start Records to use

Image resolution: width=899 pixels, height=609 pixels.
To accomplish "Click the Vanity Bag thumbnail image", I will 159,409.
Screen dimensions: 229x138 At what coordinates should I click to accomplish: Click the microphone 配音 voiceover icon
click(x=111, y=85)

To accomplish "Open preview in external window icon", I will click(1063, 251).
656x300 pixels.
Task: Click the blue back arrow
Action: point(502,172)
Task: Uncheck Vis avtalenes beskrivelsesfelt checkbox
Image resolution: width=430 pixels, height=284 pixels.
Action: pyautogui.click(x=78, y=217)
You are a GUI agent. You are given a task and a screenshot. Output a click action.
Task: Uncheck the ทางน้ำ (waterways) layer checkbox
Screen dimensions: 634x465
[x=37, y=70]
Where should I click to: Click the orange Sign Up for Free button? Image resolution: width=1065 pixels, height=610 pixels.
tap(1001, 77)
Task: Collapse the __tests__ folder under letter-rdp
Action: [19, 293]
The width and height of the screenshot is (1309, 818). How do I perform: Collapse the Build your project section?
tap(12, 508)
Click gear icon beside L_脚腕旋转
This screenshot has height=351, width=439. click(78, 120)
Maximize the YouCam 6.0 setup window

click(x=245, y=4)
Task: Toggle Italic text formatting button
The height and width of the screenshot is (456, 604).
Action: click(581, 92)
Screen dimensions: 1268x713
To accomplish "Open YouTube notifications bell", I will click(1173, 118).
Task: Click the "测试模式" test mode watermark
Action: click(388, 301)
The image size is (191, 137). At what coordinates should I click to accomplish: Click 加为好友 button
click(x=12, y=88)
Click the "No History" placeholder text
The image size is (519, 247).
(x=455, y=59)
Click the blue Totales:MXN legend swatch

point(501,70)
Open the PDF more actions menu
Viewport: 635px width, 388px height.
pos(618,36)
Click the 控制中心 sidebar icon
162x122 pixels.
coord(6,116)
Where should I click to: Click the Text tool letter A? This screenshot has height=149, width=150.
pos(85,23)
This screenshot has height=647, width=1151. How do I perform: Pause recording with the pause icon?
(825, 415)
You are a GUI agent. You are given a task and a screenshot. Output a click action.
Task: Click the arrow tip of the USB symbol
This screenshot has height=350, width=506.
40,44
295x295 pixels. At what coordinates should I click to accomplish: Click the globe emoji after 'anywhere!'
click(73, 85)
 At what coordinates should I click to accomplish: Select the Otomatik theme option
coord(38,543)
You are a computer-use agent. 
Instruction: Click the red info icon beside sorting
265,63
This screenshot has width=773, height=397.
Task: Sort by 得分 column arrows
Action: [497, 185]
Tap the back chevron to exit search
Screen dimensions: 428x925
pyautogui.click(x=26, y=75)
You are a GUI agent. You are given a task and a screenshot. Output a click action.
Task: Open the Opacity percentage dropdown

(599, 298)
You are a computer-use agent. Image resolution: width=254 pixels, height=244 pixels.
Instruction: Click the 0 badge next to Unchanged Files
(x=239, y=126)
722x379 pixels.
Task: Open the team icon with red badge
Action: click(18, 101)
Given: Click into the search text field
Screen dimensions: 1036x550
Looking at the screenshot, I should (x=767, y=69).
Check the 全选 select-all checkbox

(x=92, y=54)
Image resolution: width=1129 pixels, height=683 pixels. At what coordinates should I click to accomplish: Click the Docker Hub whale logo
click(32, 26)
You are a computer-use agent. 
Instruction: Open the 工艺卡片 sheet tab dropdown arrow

end Records to use

- [Stated problem] Extract each line from the rows above that contains the string "coordinates". Case counts.

- [The answer]
Screen dimensions: 229x138 At what coordinates should I click to accomplish: Click the microphone 配音 voiceover icon
The image size is (191, 137). At what coordinates should I click to accomplish: Click 加为好友 button
295x295 pixels. At what coordinates should I click to accomplish: Click the globe emoji after 'anywhere!'
 At what coordinates should I click to accomplish: Select the Otomatik theme option
Image resolution: width=1129 pixels, height=683 pixels. At what coordinates should I click to accomplish: Click the Docker Hub whale logo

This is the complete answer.